* [VORLIEGENDER TEXTAUSZUG]:
***

Er kannte nicht nur die "Frankfurter Initiative", sondern
merkwürdigerweise auch bereits Deinen Brief an mich... Ich will nicht auf alle
Einzelheiten Deines Briefes eingehen, es gibt, so glaube ich, grundlegendere
Fragen zu diskutieren. Nur so viel: Deine Beschreibung der SDS-Runde
ist so verschieden von meiner eigenen Wahrnehmung, daß ich nicht glauben
kann, wir meinen dieselbe Veranstaltung. Beispiel: Du unterstellst,
"wir" würden einem "proletarischen Internationalismus"
frönen, der darin bestünde, alle Welt mit der deutschen Staatsangehörigkeit
"beschenken" zu wollen. Die Wahrheit ist, nicht ein einziger hat
auch nur annähernd so etwas gesagt, geschweige denn, es hätte ein Konsens
über diese Frage bestanden. Über einen Punkt in
Deinem Brief bin ich dann gestolpert, der mich dazu bringt, das
Grundlegendere anzusprechen. Es ist Dein positiver Bezug auf Bernd Rabehl, wo
Du beschreibst, daß ein Teil der Linken durch seine "antinationalen
Affekte" der "Unterjochung der Völker unter den lebensfeindlichen American
way of life Vorschub leisten" würden. Diese Worte drücken einen
eklatanten und platten Antiamerikanismus aus, der möglicherweise in der RAF
gepflegt wurde, nicht aber im SDS. Ich kenne ihn aus meiner
Jugend, als ein ewiggestriger Vater eines meiner Schulfreunde, mir ähnliche
Zitate aus der Deutschen National- und Soldatenzeitung entgegenhielt.
Dieser Vater war während des 3. Reichs aktiver Nazi und Partisanenbekämpfer.

***

* [AUFGABENSTELLUNG]: Nenne in der Reihenfolge ihres Auftretens alle Ausdrücke, die im Textauszug oben in Anführungszeichen stehen.

* [VERFÜGBARES MATERIAL]:
***

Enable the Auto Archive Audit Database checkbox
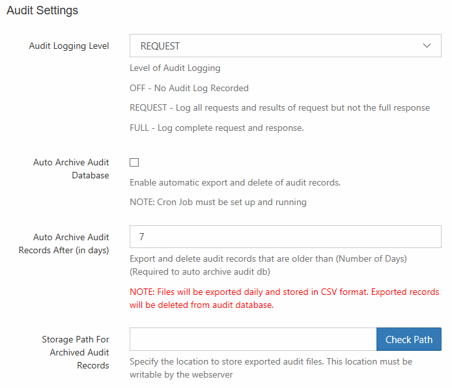This screenshot has width=452, height=388. [x=134, y=163]
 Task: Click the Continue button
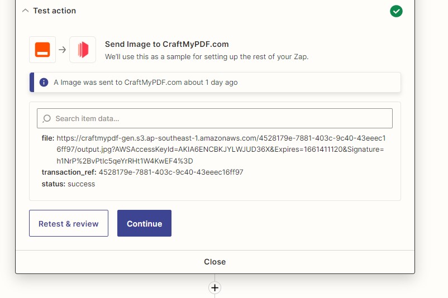click(x=144, y=223)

***

* [LÖSUNG DER AUFGABE]:
- "Frankfurter Initiative"
- "wir"
- "proletarischen Internationalismus"
- "beschenken"
- "antinationalen Affekte"
- "Unterjochung der Völker unter den lebensfeindlichen American way of life Vorschub leisten"